After telling Russell that he was 61, was in school through the 12th grade, had no trouble with the English language, and was not under the influence of alcohol or drugs, Ewing said, “Yes, ma’am,” when asked if he understood he had the right to testify.

Russell also told him if he decided to testify, he could be cross-examined, and his prior felony convictions would be shared with the jury.

“I understand what you’re saying,” Ewing said at one point, flanked by his attorneys, Stephen McCrohan and Katherine Spengler.

Later during the conversation, Ewing said, “I don’t want to testify, but I got good reasons why I don’t want to.”

Then the judge asked him again if he had any questions about the advisement she was giving him.

“I understand that,” Ewing said. “Your honor, I got a lot of issues right now.
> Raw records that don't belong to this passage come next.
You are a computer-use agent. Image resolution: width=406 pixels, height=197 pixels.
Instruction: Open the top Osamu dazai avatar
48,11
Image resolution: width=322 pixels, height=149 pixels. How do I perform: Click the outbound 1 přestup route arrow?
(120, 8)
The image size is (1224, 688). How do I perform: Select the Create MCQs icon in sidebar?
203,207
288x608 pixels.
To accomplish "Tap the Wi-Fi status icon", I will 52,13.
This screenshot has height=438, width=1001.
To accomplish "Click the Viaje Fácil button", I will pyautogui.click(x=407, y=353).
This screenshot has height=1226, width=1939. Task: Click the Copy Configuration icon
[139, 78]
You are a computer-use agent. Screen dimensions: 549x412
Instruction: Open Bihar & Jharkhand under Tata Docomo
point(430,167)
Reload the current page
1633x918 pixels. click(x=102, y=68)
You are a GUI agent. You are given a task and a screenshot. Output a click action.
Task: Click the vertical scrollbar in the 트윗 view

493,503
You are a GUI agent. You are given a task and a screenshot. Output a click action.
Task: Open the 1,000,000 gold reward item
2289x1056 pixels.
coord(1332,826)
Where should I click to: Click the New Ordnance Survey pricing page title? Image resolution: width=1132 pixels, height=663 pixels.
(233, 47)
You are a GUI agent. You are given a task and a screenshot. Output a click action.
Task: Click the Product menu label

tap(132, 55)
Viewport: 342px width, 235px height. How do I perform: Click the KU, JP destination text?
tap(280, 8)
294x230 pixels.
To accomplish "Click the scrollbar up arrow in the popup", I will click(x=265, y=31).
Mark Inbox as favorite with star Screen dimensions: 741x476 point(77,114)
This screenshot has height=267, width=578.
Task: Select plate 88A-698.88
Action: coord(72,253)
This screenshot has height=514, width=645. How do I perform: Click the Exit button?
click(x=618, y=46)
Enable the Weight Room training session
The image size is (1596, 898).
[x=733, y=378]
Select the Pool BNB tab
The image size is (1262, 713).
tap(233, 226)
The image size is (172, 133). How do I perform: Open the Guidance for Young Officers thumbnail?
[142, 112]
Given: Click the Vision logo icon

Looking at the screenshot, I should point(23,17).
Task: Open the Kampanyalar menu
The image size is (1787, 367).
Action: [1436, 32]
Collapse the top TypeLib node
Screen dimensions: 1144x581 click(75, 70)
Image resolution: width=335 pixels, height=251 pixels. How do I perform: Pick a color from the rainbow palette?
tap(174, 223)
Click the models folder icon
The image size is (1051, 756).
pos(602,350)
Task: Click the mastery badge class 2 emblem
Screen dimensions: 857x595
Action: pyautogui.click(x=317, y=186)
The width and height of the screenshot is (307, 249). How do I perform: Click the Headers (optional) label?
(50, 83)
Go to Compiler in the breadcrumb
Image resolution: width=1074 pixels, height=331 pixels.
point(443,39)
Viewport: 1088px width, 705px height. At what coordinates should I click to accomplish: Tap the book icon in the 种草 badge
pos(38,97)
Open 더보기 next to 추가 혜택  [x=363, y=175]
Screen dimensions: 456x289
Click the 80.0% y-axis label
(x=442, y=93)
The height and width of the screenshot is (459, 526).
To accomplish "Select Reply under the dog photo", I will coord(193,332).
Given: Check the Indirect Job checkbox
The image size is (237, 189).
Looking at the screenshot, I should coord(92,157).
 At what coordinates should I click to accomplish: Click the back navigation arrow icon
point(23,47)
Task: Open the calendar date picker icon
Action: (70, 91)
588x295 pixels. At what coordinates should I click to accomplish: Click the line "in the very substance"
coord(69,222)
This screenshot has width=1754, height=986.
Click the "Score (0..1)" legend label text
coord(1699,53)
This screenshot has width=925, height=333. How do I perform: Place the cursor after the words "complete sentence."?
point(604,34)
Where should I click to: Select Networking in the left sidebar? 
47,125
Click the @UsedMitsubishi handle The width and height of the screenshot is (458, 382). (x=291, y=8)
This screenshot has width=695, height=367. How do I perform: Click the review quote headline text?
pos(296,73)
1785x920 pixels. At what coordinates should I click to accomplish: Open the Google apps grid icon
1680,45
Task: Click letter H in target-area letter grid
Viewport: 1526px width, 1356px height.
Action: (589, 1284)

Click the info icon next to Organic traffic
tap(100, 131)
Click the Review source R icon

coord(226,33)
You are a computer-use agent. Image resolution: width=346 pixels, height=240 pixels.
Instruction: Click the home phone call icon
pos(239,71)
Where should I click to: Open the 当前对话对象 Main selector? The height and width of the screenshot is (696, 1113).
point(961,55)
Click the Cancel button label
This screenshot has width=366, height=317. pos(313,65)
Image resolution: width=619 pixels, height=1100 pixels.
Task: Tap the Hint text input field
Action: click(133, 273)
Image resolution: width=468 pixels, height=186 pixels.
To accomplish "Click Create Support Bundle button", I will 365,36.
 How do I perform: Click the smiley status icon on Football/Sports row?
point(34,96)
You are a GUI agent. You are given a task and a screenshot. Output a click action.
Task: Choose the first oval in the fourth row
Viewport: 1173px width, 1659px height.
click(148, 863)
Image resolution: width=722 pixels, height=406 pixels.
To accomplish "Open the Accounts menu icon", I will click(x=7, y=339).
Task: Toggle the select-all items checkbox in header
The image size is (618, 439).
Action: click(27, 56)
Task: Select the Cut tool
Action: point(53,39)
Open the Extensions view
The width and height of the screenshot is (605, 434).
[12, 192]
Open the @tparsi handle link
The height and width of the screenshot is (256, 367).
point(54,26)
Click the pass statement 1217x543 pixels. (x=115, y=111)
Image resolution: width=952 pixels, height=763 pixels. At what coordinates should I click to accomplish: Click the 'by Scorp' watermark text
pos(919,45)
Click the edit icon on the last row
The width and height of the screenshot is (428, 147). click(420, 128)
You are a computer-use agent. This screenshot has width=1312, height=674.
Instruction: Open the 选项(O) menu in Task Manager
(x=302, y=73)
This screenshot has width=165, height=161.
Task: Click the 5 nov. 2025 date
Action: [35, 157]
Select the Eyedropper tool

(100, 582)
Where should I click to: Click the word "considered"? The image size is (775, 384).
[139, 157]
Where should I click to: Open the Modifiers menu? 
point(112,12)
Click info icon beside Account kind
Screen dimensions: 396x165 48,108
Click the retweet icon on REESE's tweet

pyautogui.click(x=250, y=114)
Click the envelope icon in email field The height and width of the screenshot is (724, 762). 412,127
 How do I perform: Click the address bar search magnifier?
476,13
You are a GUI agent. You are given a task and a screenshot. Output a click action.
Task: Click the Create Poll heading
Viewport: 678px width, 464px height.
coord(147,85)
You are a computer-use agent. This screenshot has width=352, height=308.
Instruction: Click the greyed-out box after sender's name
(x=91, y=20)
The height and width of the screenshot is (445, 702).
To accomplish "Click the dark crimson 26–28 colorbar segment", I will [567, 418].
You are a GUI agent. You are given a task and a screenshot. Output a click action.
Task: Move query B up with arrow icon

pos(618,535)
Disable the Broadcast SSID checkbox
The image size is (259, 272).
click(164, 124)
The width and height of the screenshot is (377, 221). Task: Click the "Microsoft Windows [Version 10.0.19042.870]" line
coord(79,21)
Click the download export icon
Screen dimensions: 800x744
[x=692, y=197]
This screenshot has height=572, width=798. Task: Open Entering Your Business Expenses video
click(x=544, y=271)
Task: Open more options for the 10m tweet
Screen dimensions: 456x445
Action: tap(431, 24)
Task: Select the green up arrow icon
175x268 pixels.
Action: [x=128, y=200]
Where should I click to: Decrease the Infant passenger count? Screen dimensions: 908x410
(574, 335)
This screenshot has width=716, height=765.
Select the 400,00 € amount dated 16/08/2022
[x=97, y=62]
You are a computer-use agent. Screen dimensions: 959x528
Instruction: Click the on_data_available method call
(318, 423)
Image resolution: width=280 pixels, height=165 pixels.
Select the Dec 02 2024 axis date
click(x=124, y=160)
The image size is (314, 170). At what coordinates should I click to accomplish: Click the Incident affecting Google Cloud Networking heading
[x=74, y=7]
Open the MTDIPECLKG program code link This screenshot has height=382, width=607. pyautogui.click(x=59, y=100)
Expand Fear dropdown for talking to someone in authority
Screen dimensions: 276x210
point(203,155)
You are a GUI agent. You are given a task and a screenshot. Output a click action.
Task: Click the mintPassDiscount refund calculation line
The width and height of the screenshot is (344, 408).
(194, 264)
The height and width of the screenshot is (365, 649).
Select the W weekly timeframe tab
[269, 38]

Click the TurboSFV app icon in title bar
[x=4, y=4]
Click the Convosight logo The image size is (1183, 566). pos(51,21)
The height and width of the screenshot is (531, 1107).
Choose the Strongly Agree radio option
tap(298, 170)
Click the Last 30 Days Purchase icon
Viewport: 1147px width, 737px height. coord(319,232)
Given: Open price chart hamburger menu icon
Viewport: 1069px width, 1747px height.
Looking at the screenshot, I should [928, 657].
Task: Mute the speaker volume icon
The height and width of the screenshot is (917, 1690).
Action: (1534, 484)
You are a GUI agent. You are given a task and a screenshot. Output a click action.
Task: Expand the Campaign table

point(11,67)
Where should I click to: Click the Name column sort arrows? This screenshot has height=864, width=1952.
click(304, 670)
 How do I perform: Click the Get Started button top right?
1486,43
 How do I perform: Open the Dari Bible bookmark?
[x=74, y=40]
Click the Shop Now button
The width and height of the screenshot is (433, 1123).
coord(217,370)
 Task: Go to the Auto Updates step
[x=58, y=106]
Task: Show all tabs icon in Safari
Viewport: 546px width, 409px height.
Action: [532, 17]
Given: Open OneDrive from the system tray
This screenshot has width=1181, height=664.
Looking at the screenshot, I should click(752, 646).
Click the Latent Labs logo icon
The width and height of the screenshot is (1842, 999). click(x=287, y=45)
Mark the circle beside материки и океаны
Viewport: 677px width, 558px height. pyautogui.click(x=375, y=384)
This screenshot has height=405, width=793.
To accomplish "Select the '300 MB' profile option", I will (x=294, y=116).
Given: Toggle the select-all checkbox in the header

I would like to say to the court about this, but I’ve been treated so unfairly even before I was dragged to this state. … The unfairness when I’ve given information out that could possibly lead to an alternate suspect, I’m told basically to be quiet. Prosecutors here and in Arapahoe are going to just twist it around.”

Asked again if he understood his rights, he replied, “I said I do, yes.” Then later he said, “No, I don’t have any rights.”

“I already said I’m not going to testify,” Ewing said at another point. “I just don’t like the idea that if I do say something,” that the attorneys will “twist it around.”

“You guys don’t want the people who actually committed the crimes, you just want the conviction,” Ewing said. “That’s actually the way I see it.”

Russell asked whether anyone was forcing or coercing him not to testify, Ewing answered, “No, but I’m being pressured in another way by the state.”

He said the prosecutors “rigged the whole thing.”

“Nothing has been fair, absolutely, since I got off the plane,” Ewing said.

RELATED: Hammer murder suspect extradited to Colorado to face charges in January 1984 Lakewood, Aurora killings

Ewing was serving a 110-year sentence in Nevada for a 1984 ax-handle attack on a couple in Henderson when he was identified as a suspect in the Bennett and Smith murders. That break in those two long-cold cases came when Ewing’s DNA was taken by Nevada authorities in 2018, and it matched DNA from the Smith and Bennett crime scenes.

After fighting extradition, he was moved to Colorado in early 2020 to face charges in the two cases.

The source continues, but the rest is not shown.